Jim Meyer | CaringBridge

Jim Meyer

First post: 2/4/2017 Latest post: 2/28/2017
Jim (Dad) was diagnosed with Stage I Laryngeal cancer in July of 2016. We were told that cure rates were high with radiation, no need for chemotherapy, and that he should be able to regain full use of his vocal chords & voice after some time.


6 weeks of radiation treatments began in August. Toward the middle of these treatments, dad began experiencing quite a bit of neck pain and his ability to breathe became more and more labored. At the completion of the 6 weeks, we were hopeful that we would begin to see some improvements, however dad's pain continued to worsen and his breathing became more and more of a struggle.


The Thursday before Thanksgiving he was brought into the ER due to breathing concerns. He was admitted to Abbott Northwestern Hospital in a Minneapolis with pneumonia and tracheotomy was performed to open his airway.


Further biopsies were taken during the tracheotomy and it was found that the cancer was still present. It was also found that dad's neck was full of necrotic tissue as a result of the radiation.
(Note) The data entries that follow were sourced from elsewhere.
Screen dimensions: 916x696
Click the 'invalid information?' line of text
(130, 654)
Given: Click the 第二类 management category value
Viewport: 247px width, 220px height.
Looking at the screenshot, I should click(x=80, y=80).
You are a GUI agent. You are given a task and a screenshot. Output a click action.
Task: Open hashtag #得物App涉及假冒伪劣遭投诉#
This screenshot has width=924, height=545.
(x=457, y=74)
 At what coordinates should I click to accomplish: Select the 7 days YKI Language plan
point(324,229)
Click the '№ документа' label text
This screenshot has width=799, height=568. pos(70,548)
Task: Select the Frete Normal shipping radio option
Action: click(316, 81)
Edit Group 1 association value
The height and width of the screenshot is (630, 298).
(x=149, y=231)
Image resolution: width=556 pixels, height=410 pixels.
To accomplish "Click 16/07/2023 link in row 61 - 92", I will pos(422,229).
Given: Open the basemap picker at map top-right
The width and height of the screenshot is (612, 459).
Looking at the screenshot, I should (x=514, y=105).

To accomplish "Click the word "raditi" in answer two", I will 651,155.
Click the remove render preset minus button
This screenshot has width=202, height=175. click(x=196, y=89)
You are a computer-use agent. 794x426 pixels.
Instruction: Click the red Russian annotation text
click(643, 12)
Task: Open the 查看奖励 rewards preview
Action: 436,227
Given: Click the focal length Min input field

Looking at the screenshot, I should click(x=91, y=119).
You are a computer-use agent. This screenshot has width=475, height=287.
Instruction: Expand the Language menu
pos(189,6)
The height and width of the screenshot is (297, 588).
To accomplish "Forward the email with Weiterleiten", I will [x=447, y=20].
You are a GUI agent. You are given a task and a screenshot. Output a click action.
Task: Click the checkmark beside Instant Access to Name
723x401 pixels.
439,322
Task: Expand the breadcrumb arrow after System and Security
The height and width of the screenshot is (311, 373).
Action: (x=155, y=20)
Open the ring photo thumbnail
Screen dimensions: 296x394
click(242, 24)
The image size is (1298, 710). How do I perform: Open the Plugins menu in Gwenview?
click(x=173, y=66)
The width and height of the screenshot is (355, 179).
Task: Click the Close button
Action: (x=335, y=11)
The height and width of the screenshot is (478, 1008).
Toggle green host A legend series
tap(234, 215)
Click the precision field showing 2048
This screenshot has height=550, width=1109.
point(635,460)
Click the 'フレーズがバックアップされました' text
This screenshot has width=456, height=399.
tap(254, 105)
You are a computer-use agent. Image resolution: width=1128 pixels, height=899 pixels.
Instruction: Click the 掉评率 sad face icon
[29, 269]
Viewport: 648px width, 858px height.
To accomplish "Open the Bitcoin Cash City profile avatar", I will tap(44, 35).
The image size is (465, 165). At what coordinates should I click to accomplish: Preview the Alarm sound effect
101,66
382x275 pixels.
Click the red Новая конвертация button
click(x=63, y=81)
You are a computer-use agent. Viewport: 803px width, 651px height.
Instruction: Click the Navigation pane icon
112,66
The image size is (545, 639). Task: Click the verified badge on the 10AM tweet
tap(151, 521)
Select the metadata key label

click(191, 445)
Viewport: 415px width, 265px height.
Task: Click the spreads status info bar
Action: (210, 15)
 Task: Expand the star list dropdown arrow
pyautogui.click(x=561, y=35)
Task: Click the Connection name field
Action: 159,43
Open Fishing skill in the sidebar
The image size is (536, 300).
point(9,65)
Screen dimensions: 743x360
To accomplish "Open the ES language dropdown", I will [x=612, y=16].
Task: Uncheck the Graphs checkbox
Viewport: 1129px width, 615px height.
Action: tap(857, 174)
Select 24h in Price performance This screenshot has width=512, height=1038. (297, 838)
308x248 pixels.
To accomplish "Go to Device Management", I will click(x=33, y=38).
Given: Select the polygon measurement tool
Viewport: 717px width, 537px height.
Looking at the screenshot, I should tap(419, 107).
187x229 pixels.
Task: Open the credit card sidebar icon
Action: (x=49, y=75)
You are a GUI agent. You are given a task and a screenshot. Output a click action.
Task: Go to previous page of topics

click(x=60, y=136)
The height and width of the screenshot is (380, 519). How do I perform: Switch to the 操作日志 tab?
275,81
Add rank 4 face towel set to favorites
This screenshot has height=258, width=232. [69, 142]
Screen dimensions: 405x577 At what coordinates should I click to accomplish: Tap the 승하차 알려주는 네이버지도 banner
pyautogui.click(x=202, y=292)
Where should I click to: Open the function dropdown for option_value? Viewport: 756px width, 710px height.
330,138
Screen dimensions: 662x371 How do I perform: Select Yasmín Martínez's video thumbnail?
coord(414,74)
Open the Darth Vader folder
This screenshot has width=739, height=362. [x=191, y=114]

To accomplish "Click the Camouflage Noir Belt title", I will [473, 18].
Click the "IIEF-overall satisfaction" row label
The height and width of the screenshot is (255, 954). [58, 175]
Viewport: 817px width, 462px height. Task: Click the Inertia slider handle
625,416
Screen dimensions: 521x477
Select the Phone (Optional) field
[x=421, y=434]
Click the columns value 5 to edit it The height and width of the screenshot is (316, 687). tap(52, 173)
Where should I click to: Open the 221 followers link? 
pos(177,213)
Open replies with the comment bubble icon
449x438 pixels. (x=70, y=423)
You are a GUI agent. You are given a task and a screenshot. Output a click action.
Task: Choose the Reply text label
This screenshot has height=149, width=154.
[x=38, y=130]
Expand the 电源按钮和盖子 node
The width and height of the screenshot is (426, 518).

The Monday after Thanksgiving, Dad underwent a laryngectomy (http://www.healthline.com/health/laryngectomy) to remove the cancer that was still present in his throat. Dad seemed to heal well and began adapting to his new anatomy and was able to go home a week prior to his birthday (12/16) with his doctor telling him there was no reason to think that he now wasn't cancer-free. And was given the go ahead to begin eating solid food again.


On Friday 12/16 Dad had an appointment to place his prosthetic voice box and was anticipating beginning to learn how to speak again. During the appointment, he was asked to cover his new stoma hole and blow in order to get a feel for things. During this, he blew and ended up with a large fistula between his trachea and esophagus, and was bleeding into his lungs. The doctors were able to get this under control and he was able to go home.


The fistula was caused by the necrotic tissue in his neck, and his laryngectomy surgery was not healing as it should because of this.


This continued to get worse, and anything dad would eat/during was seeping through the fistula and into dad's lungs, eventually landing him in the hospital again the Thursday before New Years.


After meeting with his ENT MD & plastic surgeon, a procedure was performed to graft healthy skin from his wrist into his throat to hopefully promote healing and allow him to be able to eat normally once again.


New Years Eve found dad in surgery again to place a feeding tube directly to his stomach (G-tube). The following Tuesday, dad underwent a second major throat surgery in a month to hopefully rebuild his esophagus & repair the fistula.


Dad did a great job of showing he was still strong and able to care for himself in the hospital following this surgery and was sent home that Friday.


After being home for about a week, dad began to develop some serious swelling in his neck area, leading to another trip to visit his ENT MD. His neck was cut to drain the swelling and further examination was done along with further biopsies and another aspect scan.


Results of these tests revealed that his cancer had spread aggressively throughout his throat/neck, and also into his lungs.


This brought dad to meet with an oncologist who suggested that Dad's rare reaction to the radiation may have been the result of things he was exposed to back when he was a Ranger in Vietnam in the early 70s (Agent Orange)" possibly). We were all very saddened/devistated to hear that his cancer was now at a stage IV & very aggressive. Dad was given the option of going into hospice care or giving aggressive Chemo a shot which may give him another 6 months to 2 years with us depending on how he & the cancer reacts to the chemo.


On Monday 1/30 dad was scheduled in for another surgery to place a Chemo port, with Chemo scheduled to begin the following day. They took his vitals and blood. His blood work came back showing an elevated white blood cell count. Dad was admitted to Abbott NW and put on IV antibiotics to get that under control so he could hopefully get his port placed and begin his chemo treatments.


Tuesday 1/31 found his white cell count down a bit, and MDs were fairly confident any further elevated count was most likely due to his body fighting the cancer. With time being of the essence, It was decided to have dad begin his chemo in the hospital via IV on Wednesday 2/1.


Dad also met with Pallative care MD on Tuesday to discuss his goals, his level of pain and how they can help him with all of this. Goal was, of course, to get back on the golf course, and maybe be able to do some fishing.


2/1 found dad getting his first Chemo treatments. These went well with no real issues to report. They kept Dad overnight and prepped him to go home on Thursday (2/2) which he did.


Friday 2/3 we took a trip to Minnesota Oncology for post Chemo follow up fluids.


Dad is still getting accustomed to taking care of everything at home now with feedings, meds, PT, dressing wounds, and attempting to rest/sleep.


Thank you to anyone and everyone out there who has kept Dad in their thoughts and prayers throughout this entire ordeal. He (as do we) loves each and every one of you and appreciate all of the love and support. We definitely feel it.